→ **TASK GOAL**:
Tally the lines below containing the word "computer" and give that total alone.

Dataset entries:
● ● ● ●
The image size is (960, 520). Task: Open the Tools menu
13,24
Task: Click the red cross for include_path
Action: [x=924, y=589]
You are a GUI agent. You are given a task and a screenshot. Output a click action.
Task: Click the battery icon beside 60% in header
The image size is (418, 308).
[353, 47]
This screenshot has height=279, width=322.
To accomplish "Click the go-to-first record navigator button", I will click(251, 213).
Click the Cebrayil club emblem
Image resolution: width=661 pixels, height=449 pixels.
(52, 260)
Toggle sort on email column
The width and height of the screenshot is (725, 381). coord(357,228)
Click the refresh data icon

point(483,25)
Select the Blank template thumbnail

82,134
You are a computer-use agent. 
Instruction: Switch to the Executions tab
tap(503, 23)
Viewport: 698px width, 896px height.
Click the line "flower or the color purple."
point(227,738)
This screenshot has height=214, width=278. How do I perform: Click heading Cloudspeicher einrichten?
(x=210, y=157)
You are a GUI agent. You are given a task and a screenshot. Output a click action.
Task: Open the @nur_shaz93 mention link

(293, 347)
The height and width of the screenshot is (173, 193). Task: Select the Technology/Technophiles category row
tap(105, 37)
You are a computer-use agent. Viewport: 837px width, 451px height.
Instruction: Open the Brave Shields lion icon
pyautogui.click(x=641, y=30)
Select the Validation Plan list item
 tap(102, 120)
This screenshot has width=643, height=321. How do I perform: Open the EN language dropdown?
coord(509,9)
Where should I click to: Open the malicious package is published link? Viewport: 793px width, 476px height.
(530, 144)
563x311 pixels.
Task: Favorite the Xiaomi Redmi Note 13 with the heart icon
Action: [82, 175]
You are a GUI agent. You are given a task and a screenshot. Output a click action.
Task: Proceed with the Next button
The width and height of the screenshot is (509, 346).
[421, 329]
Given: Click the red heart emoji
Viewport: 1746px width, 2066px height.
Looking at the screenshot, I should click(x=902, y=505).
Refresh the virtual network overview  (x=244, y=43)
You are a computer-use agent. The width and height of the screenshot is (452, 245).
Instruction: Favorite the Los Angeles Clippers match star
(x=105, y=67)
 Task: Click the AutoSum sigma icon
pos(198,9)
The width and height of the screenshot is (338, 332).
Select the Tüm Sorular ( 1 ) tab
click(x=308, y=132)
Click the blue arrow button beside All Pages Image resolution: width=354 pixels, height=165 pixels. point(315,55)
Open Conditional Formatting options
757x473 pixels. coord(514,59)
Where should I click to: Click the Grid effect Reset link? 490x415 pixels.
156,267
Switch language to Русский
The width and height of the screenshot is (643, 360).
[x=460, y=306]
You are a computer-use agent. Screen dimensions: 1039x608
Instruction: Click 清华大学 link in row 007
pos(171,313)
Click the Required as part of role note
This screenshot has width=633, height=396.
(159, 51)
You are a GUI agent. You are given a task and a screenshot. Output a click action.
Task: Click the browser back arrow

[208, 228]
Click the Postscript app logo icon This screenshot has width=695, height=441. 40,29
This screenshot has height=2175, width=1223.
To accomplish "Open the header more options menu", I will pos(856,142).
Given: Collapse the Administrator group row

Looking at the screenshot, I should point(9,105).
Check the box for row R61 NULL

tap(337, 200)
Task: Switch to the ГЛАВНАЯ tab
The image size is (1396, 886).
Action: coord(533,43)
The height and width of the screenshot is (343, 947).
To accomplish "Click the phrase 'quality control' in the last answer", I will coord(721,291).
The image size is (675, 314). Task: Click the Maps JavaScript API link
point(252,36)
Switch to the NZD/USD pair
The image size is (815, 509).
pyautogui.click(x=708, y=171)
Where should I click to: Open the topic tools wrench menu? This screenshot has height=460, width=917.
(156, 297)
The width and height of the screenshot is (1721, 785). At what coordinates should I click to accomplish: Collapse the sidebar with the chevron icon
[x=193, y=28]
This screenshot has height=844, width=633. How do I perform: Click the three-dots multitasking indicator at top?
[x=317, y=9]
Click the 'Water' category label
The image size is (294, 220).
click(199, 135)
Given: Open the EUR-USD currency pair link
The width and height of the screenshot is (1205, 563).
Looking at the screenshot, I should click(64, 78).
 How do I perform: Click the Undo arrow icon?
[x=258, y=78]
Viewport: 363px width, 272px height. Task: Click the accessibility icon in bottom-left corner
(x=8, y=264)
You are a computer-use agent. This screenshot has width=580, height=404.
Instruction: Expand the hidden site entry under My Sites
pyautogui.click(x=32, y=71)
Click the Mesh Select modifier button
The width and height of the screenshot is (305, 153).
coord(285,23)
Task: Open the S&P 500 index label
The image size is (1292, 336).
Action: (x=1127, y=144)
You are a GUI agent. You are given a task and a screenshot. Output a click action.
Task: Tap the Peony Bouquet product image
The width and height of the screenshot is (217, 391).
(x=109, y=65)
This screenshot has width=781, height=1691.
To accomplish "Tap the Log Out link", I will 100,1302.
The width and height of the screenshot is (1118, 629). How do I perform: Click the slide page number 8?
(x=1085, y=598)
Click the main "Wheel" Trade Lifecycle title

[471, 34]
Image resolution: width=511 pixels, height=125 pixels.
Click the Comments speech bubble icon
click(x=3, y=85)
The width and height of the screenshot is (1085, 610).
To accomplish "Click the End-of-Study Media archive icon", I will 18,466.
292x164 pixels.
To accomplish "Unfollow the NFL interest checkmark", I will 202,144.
● ● ● ●
→ **TASK SOLUTION**:
5